Reading passage>
Aarti Drugs Q3 2022 Concall Highlights

  • The financial performance is not exactly comparable especially in terms of realizations and margins because of elevated API prices driven by COVID related issues last year.
  • The company posted robust growth in revenues and margins on a sequential basis despite high freight costs, elevated coal prices and high RM prices.
  • Standalone Q3 revenue stood at ₹594.8 Cr (24.9% growth YoY). The standalone business contributed ~91% to the consolidated revenue for the quarter. 59% of the revenues came from the domestic market and 41% from the exports market for Q3FY22.
  • API volumes grew by 12% YoY led by secular growth across acute as well as chronic therapies. The antibiotic segment contributed 46%, anti-protozoal contributed 16%, anti-inflammatory around 10%, anti-diabetic around 14%, anti-fungal around 10% and the rest contributed to 5% of revenues.
  • Revenue for formulations stood at ₹54.9 Cr. Approximately 30% of revenues came from exports during the quarter. Future growth will come from growing penetration in LATAM and selective African markets, new product registrations and government tenders. The company is strategically using foreign subsidiaries to capitalize on these opportunities.
  • Revenue for specialty chemicals and intermediates stood at ₹66.6 Cr (74% growth YoY). Management believes this segment is at an inflection point and unique value proposition. Niche product profile and upcoming capacities in chloro-sulfonation products are expected to bolster the growth momentum further.
  • The company has shown considerable improvement in margins despite multiple headwinds in terms of high RM prices, high freight costs and high coal prices. MArgin expansion is primarily driven by proactive price hikes, API volume growth across therapies and strict cost control.
  • Volume growth is expected to accelerate further in the next financial year due to recently commissioned anti-diabetic capacity and upcoming antibiotic chloro-sulfonation capacities. 
  • Capex is expected to to be in the range of ₹150-200 Cr for the entire year which will be funded through a mix of internal accrual and debt. The pace of capex was affected due to incessant rains in Maharashtra and Gujarat in the first half of FY22.
  • They are expecting to double their capacities in specialty chemicals post capex. They have also planned greenfield capex for specialty chemicals which is yet to start. They can double their revenues from specialty chemicals over the next 2 years.
  • They are currently doing greenfield expansions at 2 locations – Maharashtra is expected to come online by December 2022 and Gujarat facility should come online by Feb-March 2023. So both the capacities will be online in 12 months.
  • When they order RM locally, it is delivered in 1 month. When the RM is being imported, it takes 2-3 months to be delivered. So the material costs look higher. RM prices have started to come down which will be reflected in Q4 FY22 and Q1 FY23.
  • Their capacities in specialty chemicals are still very small when compared to the global demand in specialty chemicals. Their costs will also be lower due to better processes. So they don’t see any problem in being able to capture market share.

Supplied information>
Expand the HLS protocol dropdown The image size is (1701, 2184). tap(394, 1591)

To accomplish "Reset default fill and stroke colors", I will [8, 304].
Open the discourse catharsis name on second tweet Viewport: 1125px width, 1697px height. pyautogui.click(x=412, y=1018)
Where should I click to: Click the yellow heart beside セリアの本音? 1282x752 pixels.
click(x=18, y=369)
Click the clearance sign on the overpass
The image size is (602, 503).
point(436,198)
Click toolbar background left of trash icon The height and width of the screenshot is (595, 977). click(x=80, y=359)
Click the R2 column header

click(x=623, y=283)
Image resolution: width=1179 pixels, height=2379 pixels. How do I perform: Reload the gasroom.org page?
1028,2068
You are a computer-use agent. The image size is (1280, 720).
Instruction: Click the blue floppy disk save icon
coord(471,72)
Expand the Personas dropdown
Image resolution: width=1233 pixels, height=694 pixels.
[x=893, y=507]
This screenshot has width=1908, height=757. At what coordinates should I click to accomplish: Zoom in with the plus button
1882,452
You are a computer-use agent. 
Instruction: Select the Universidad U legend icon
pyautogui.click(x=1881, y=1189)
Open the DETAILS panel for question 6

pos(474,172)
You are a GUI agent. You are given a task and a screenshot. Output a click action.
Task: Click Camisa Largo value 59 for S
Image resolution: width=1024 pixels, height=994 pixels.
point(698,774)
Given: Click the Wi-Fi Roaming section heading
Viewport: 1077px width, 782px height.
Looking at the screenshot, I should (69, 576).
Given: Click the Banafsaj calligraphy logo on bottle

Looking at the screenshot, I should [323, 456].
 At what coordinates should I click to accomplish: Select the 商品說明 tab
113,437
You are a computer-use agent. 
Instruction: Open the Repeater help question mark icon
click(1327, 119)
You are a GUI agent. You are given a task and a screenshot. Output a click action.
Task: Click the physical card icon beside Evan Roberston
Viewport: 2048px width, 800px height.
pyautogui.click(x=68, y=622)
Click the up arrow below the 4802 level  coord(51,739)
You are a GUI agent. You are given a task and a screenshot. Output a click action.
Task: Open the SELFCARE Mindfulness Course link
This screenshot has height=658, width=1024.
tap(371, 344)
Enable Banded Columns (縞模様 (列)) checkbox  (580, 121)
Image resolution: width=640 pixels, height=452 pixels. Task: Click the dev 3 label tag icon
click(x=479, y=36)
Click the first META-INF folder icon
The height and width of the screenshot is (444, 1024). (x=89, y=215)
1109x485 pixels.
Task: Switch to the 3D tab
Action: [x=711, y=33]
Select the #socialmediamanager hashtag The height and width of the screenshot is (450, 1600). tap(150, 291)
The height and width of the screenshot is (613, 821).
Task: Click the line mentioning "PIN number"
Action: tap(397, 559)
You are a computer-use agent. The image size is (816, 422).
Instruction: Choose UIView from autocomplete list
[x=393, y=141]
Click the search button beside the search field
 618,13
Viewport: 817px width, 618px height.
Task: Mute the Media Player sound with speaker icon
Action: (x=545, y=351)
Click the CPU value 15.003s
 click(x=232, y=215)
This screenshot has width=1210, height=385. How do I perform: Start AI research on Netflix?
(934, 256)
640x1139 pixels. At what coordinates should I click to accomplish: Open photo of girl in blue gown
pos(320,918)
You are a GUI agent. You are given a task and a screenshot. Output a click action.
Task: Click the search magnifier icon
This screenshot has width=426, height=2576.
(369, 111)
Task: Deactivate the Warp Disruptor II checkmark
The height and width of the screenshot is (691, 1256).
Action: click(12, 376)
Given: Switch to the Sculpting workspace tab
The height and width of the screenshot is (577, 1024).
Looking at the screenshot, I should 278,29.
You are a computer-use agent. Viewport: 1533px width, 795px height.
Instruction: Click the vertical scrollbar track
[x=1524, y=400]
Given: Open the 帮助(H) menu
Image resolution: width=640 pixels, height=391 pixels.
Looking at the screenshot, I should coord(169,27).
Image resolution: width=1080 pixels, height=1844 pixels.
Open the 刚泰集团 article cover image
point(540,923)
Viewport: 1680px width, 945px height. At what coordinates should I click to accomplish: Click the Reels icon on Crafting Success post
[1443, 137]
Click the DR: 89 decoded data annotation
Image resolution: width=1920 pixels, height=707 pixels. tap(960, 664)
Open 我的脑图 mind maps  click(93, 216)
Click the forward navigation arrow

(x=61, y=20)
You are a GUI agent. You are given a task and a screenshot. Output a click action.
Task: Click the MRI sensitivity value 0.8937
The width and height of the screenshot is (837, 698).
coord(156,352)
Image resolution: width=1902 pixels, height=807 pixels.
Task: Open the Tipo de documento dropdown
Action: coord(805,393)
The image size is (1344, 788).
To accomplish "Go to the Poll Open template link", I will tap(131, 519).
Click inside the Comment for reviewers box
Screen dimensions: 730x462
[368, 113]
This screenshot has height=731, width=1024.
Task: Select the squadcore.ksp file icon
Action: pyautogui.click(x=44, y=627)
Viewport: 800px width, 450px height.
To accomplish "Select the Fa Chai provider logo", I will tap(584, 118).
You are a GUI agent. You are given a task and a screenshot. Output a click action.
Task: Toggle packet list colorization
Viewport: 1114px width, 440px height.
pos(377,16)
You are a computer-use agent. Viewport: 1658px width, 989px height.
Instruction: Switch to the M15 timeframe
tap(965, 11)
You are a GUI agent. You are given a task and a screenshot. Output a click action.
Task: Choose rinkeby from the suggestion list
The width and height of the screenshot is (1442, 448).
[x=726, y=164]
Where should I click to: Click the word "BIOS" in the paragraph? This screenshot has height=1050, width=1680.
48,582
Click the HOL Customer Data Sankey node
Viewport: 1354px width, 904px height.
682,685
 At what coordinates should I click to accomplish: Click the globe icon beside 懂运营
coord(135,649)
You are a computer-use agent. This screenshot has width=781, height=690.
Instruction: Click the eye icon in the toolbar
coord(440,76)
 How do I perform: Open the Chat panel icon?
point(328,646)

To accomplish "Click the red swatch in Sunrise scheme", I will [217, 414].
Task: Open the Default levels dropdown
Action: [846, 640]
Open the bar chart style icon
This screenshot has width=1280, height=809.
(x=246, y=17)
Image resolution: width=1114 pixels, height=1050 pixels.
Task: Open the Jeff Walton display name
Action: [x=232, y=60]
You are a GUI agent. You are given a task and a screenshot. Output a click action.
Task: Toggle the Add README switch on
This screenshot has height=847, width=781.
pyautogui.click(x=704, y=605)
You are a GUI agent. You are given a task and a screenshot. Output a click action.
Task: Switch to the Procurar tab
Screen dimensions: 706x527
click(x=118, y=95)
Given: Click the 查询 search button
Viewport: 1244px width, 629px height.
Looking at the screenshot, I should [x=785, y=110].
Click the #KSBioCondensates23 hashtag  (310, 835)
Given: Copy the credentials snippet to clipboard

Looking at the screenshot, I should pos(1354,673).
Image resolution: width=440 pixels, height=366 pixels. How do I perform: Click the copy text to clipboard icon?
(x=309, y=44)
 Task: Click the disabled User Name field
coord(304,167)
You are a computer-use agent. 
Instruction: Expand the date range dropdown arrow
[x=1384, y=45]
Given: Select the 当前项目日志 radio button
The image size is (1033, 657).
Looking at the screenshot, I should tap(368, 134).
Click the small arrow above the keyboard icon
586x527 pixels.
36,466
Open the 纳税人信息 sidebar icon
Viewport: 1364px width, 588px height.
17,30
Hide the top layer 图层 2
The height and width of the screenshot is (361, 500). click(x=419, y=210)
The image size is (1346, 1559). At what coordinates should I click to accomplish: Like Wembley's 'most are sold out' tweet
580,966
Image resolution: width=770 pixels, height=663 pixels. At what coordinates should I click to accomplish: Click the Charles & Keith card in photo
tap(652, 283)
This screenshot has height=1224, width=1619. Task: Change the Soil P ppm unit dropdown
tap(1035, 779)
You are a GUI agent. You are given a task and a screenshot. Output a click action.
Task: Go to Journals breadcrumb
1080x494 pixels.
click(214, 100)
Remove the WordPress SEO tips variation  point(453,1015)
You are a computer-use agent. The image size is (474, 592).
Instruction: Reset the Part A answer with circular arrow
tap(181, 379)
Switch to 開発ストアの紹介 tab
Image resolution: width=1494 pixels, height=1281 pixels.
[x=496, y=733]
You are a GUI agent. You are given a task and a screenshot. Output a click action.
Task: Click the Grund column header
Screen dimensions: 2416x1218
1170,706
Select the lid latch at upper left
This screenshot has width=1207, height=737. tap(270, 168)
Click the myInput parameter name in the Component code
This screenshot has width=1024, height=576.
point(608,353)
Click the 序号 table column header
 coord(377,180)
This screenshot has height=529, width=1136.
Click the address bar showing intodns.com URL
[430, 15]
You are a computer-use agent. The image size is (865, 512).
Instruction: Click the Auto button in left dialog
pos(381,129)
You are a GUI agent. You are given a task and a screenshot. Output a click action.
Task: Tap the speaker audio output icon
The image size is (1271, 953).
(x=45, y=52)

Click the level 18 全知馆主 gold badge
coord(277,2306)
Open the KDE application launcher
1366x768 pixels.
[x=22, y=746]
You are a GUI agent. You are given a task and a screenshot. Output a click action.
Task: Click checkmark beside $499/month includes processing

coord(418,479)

Apply what you read>
a – According to the Aarti Drugs concall highlights, what was revenue from formulations for the quarter?
b – In the Aarti Drugs concall highlights, why doesn't the company see any problem in capturing market share in specialty chemicals? Answer in one to three sentences.
c – Write the next part of the Aarti Drugs concall highlights, picking up after the last bullet shown.
The rows are separate material from the Aarti Drugs concall highlights.

Answers to the problems>
a – ₹54.9 Cr.

b – Its specialty chemicals capacities are still very small compared with global demand. Its costs will also be lower because of better processes.

c –
  • Domestic API demand usually increases in Q4 every year because domestic formulation companies increase their production volume. 
  • They are expecting a growth range of 25% annually for the next 2-3 years.
  • They are expecting growth in the formulation segment due to capacity enhancement in the existing facility. They are also launching a greenfield project into oral oncology. 
  • They are going to be launching 10-12 oral oncology products in the regulated markets. They are targeting products with patent expiry from 2024 to 2027. So oncology would start contributing to revenues from FY25.
  • In the API segment, they are mainly expanding in anti-diabetic, dermatology, antibiotic, antifungal. They are also doing a brownfield expansion of a cardiovascular product.
  • In specialty chemicals, they are investing in chloro-sulfonation. They are also doing backward integration for a few of the intermediates, which they also intend to sell outside. They also have a contract manufacturing agreement with a MNC for one of the products.
  • Since 2018, it seems like China is moving more towards greener technologies and are focusing less on manufacturing of specialty chemicals and intermediates. They will continue to focus in areas where they have natural resources but they are trying not to focus on these segments. That demand will come to India.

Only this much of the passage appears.